* Begin Records to use *

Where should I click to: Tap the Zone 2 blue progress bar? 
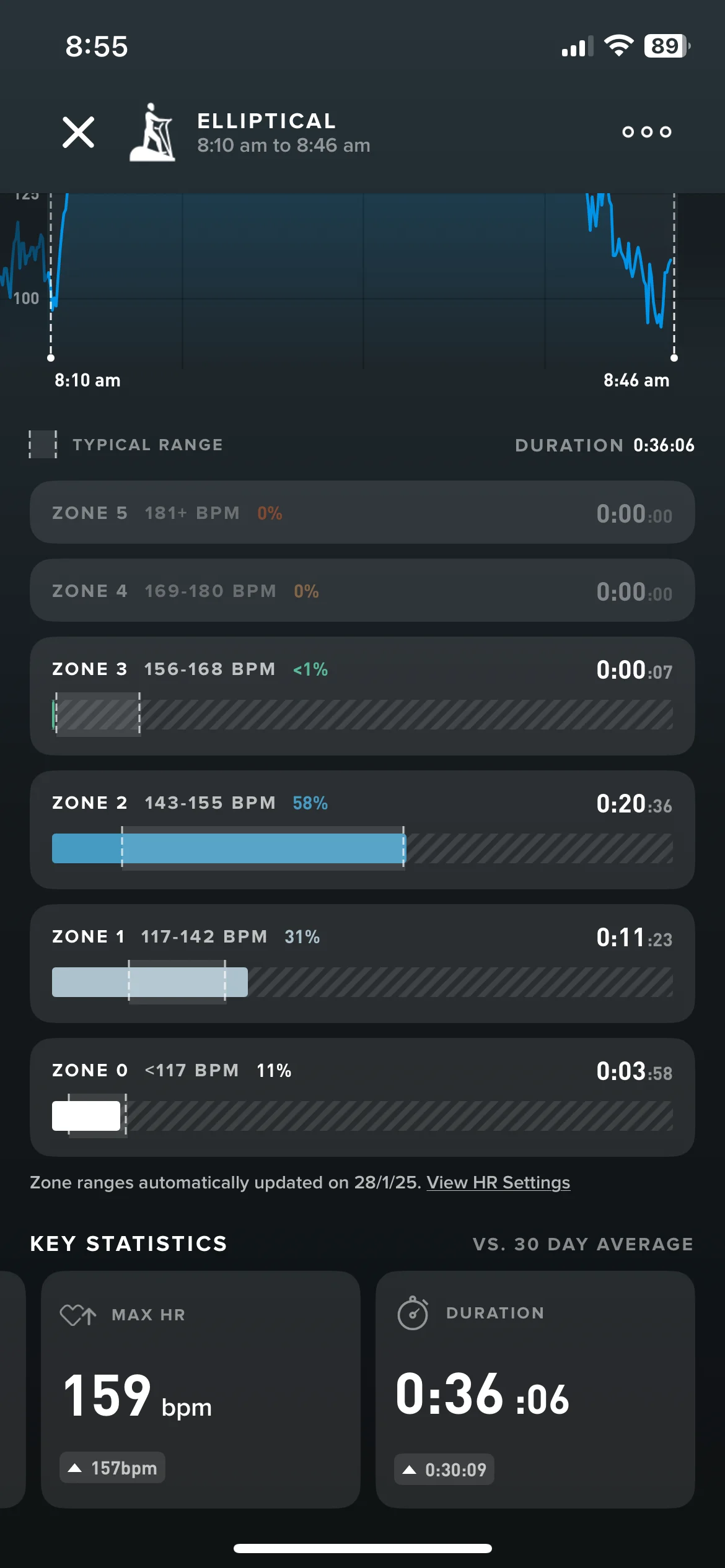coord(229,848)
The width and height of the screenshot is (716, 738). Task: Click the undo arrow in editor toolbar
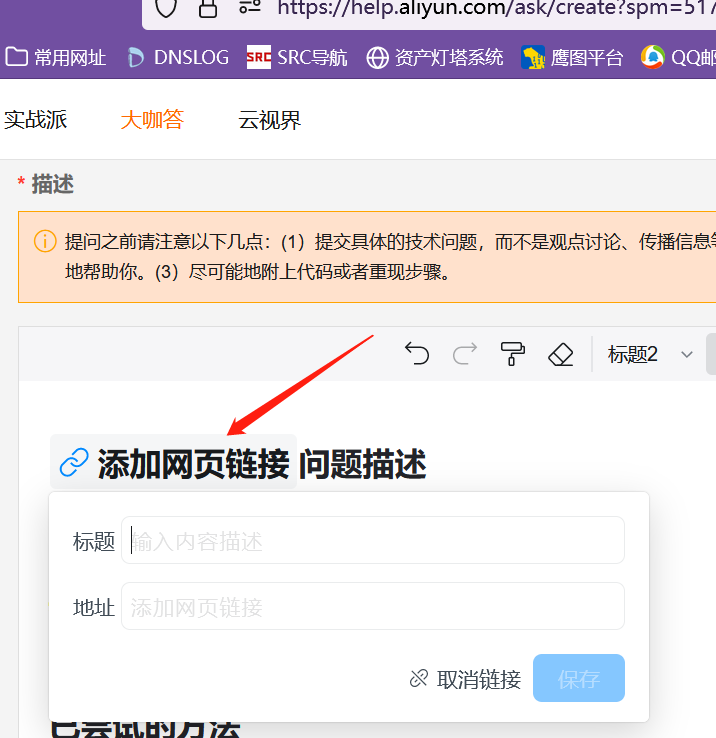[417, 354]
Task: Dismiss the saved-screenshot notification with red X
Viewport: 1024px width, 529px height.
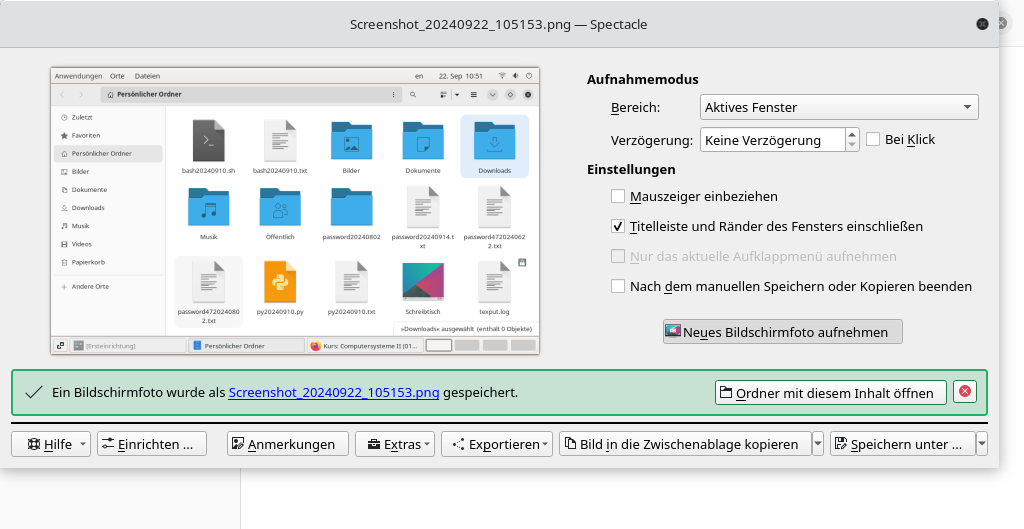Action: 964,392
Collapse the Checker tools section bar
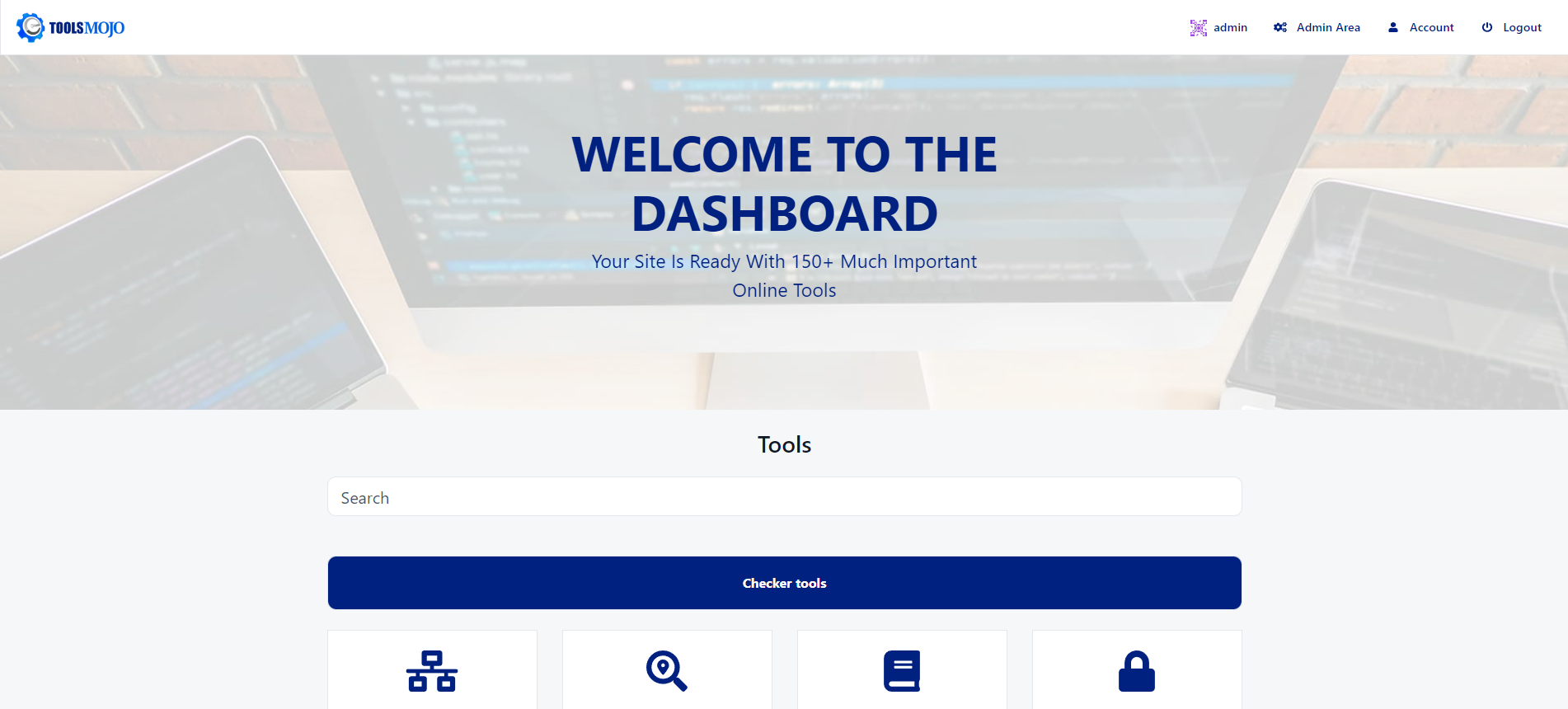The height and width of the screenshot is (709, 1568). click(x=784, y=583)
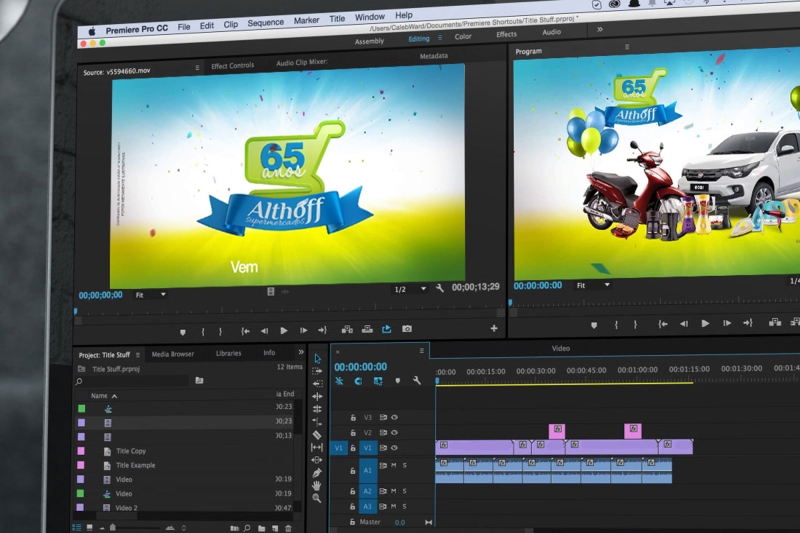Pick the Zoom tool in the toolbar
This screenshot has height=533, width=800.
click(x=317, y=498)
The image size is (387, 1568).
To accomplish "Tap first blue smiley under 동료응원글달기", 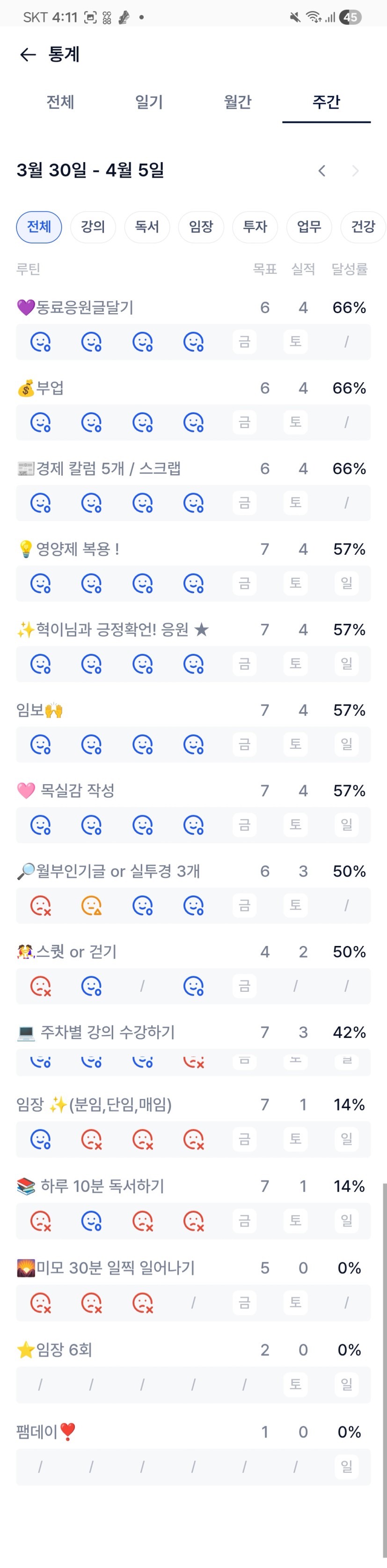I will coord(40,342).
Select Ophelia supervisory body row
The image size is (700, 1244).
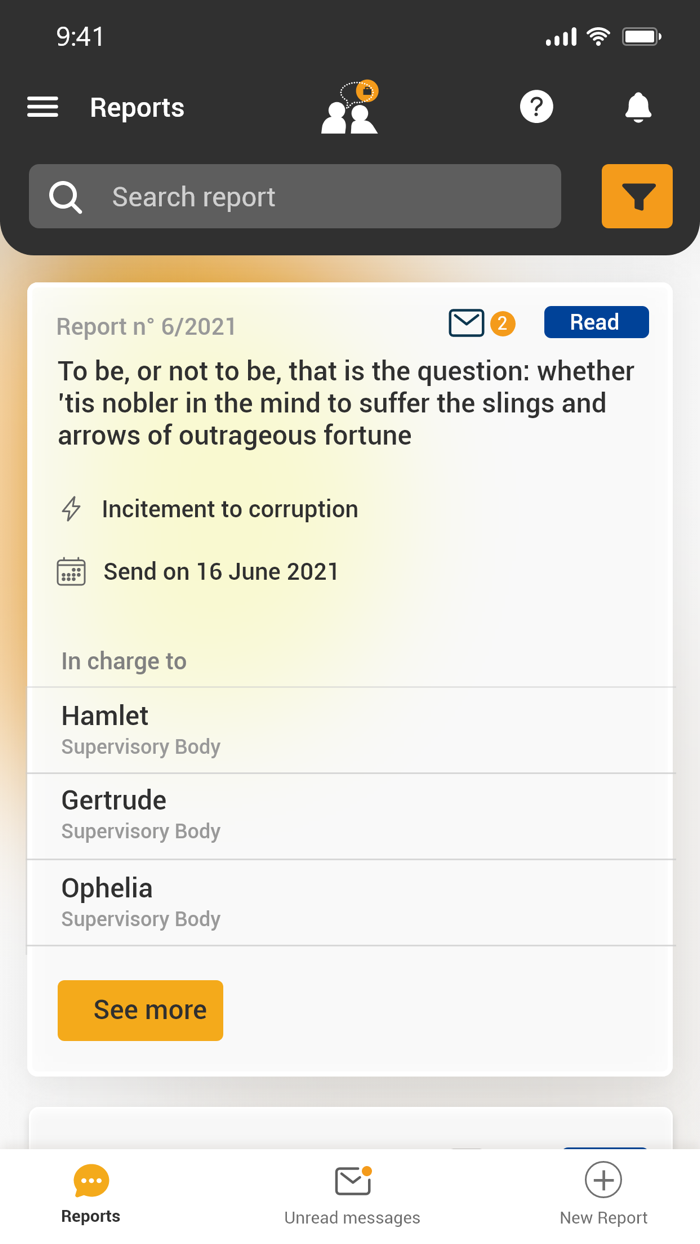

* End Records to use *

> What to produce
Repeat the rows word for word from the very first line through the line that contains "Action: 964,392", including both of those lines. Leave the pictures out.

> Answer below
Where should I click to: Tap the Zone 2 blue progress bar? 
coord(229,848)
The width and height of the screenshot is (716, 738). Task: Click the undo arrow in editor toolbar
[417, 354]
Task: Dismiss the saved-screenshot notification with red X
Viewport: 1024px width, 529px height.
Action: 964,392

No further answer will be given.